* [The request]: Render the material as a JSON list of strings, one string per line, starting at the line that contains "Where should I click to: Open 同花顺个股人气排名" and ending at the line that contains "click(447, 1110)". Leave out blank lines.

* [Dataset rows]:
#####

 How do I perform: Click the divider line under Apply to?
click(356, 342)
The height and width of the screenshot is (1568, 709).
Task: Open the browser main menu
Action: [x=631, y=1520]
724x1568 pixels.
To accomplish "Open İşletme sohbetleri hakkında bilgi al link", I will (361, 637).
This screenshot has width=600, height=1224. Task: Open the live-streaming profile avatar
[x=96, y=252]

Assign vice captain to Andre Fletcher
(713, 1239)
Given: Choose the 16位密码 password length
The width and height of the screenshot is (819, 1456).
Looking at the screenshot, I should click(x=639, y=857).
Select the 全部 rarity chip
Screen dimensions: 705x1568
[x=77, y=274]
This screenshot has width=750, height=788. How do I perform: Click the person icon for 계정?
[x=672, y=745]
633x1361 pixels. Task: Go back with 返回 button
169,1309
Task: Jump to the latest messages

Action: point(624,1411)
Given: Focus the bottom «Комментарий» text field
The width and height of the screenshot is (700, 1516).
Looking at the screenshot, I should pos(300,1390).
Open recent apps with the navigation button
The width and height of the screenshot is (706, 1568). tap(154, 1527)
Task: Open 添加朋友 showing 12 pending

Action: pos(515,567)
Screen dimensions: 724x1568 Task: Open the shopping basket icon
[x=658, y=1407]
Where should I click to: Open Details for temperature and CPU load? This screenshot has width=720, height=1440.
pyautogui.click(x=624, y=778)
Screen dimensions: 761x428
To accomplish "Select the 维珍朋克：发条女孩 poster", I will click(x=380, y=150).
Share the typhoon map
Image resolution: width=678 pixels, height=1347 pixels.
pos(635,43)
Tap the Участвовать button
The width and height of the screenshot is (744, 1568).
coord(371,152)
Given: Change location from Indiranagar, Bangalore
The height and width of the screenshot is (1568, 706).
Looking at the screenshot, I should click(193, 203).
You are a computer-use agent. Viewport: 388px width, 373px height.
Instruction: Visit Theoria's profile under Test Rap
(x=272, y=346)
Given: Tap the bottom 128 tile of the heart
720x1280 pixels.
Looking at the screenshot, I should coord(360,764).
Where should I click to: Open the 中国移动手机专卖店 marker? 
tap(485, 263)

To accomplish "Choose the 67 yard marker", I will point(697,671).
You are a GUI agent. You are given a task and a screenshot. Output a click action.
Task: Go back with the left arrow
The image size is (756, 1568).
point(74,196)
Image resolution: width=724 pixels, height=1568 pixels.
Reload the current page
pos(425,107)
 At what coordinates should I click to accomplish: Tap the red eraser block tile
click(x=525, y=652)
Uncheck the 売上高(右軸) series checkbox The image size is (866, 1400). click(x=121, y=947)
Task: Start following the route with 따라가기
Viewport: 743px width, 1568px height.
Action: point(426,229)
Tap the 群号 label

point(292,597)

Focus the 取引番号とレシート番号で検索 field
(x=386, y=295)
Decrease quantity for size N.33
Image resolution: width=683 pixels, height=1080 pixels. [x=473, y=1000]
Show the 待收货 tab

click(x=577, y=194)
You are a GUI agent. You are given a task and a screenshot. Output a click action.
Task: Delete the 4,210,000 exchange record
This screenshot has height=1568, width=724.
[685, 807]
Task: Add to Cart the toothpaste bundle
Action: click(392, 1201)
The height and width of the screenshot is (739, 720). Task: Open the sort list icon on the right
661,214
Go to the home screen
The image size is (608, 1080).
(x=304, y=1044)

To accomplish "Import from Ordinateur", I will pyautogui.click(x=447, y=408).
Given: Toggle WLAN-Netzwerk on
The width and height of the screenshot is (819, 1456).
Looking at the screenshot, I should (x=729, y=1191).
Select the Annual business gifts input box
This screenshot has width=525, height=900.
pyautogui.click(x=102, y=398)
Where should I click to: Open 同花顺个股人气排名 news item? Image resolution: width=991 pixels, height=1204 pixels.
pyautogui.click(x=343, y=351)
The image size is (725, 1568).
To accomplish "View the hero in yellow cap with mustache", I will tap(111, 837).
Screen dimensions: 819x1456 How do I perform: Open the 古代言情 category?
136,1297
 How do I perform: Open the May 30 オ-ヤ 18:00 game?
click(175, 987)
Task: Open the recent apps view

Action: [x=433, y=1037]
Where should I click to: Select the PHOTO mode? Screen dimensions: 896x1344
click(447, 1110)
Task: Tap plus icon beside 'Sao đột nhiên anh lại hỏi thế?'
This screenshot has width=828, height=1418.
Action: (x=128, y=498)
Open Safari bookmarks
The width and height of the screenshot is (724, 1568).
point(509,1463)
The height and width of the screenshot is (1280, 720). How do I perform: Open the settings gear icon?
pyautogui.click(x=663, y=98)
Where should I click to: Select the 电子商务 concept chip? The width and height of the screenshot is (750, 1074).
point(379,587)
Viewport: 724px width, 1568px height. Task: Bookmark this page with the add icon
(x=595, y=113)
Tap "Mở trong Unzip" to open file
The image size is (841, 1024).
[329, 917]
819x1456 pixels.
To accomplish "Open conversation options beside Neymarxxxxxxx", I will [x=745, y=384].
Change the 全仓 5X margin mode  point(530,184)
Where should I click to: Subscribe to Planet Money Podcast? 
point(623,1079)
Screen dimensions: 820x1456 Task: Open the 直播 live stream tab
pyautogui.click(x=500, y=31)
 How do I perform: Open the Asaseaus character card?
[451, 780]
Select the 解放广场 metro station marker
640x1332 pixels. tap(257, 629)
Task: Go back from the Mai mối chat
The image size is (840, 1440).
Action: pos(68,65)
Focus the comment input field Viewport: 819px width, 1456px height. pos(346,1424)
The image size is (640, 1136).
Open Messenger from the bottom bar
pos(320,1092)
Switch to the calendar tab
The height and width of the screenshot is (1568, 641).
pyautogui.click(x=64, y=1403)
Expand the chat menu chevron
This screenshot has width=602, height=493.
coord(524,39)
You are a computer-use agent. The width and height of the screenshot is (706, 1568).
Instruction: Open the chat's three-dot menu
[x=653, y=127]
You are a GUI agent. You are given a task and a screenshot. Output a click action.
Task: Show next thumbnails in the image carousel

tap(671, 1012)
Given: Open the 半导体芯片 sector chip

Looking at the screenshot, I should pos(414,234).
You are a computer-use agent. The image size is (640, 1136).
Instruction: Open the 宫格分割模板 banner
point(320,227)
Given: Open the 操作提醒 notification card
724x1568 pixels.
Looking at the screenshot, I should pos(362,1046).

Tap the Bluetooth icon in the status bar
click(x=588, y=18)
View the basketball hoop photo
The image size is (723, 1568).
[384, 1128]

#####

* [Correct result]:
[
  "Where should I click to: Open 同花顺个股人气排名 news item? Image resolution: width=991 pixels, height=1204 pixels.",
  "pyautogui.click(x=343, y=351)",
  "The image size is (725, 1568).",
  "To accomplish \"View the hero in yellow cap with mustache\", I will tap(111, 837).",
  "Screen dimensions: 819x1456 How do I perform: Open the 古代言情 category?",
  "136,1297",
  " How do I perform: Open the May 30 オ-ヤ 18:00 game?",
  "click(175, 987)",
  "Task: Open the recent apps view",
  "Action: [x=433, y=1037]",
  "Where should I click to: Select the PHOTO mode? Screen dimensions: 896x1344",
  "click(447, 1110)"
]